The carriers will have until 2011 to join its cap-and-trade emissions program.
Under the proposal — criticized by the United States and some other non-EU countries — airlines would trade pollution allowances, forcing them to buy more credits or reduce the emissions of each aircraft if they want to fly more.
Each airline would be allowed to emit 90 percent of its average emissions for 2004-2006 for free before having to buy additional credits.
EU lawmakers tightened the draft rules so that all airlines would be subject to the rules in 2011. The original proposal, put forward by the EU's executive Commission in December, had allowed a one-year grace period for non-EU airlines.
"If one part of the sector joined the plan later, we would have competitive disadvantages," said Peter Liese, the German conservative lawmaker charged with steering the legislation through the assembly.
EU governments are expected to put the finishing touches to the proposal in the first half of 2008, the parliament said.

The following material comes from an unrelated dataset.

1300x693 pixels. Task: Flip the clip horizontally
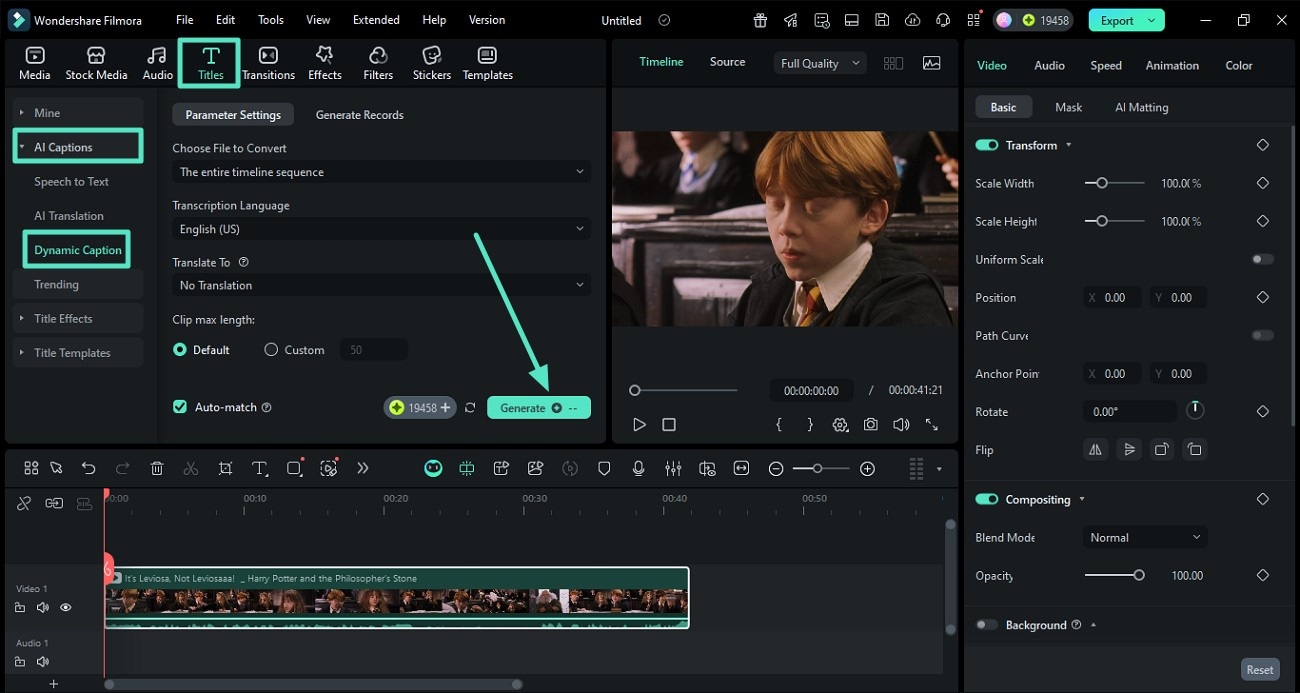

Opponents argue that regional steps cannot solve a global problem, and that including airlines in the emissions cap-and-trade plan would considerably increase ticket prices as airlines would have to invest in new technologies.
The United States has warned the EU risks a trade fight if it implements the plan. It has said the EU has no right to force airlines flying into the EU to participate in its program, and that it is the International Civil Aviation Organization — a U.N. body — that has jurisdiction over the matter.

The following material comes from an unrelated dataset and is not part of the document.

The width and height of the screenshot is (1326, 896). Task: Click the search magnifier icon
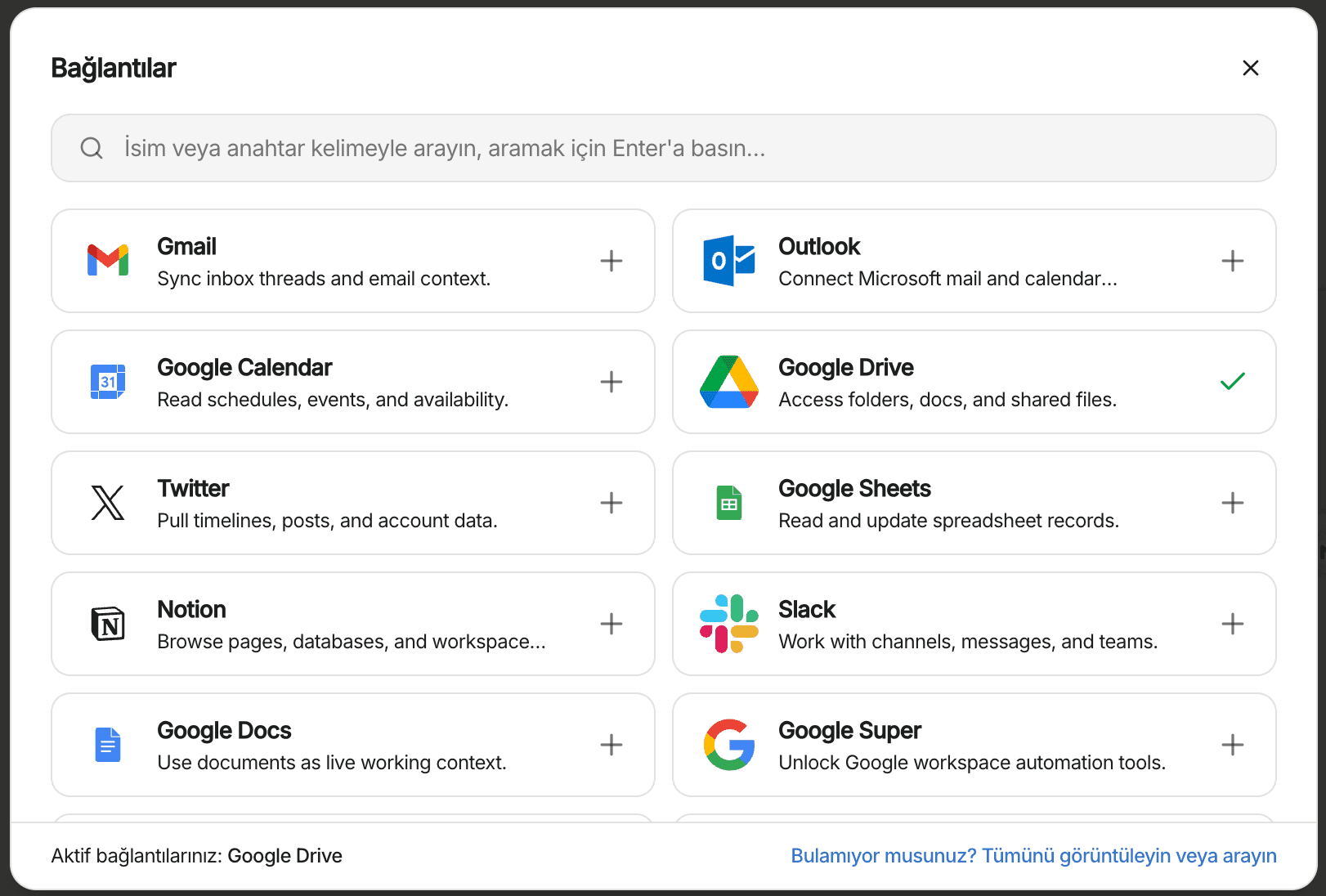click(92, 148)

But Liese said the EU had a "very sound" legal basis for its plan, and that it was prepared to modify it for any third country that came up with an equally environmentally friendly proposal for its own aviation sector.
The International Air Transport Association, which represents the airline industry worldwide, called the plan "hypocritical" and said the cost of fuel alone — making up 28 percent of airlines' operating costs — is enough to force them to reduce fuel consumption and CO2 emissions.
"Europe's go-it-alone approach on emissions trading is counterproductive. Regional schemes will have, at best, limited impact on the environment. And their unilateral application to foreign airlines is a clear breach" of international rules, IATA said.
The aviation plan is part of the EU's push to cut greenhouse gas emissions by 20 percent by the year 2020, a first step in a strategy to fight global warming and reduce Europe's dependence on oil and gas imports. Greenhouse gas emissions from aviation increased by 87 percent in the EU from 1990-2003.
Environmental groups criticized the cap-and-trade plan as inadequate.
"The European Parliament missed the opportunity to really curb the emissions of the fastest growing sector in Europe in terms of greenhouse gases," said Delia Villagrasa, senior adviser at WWF, an environmental group.
The trading system sets caps on carbon emissions by energy-intensive industries. Companies that stay below these limits can sell some of their unused quota for carbon pollution, in the form of carbon credits, to companies that have overshot their limits.
The system is meant to provide a financial incentive for cutting down on emissions. In theory, the stricter the limits on the carbon emissions, the more expensive polluting becomes.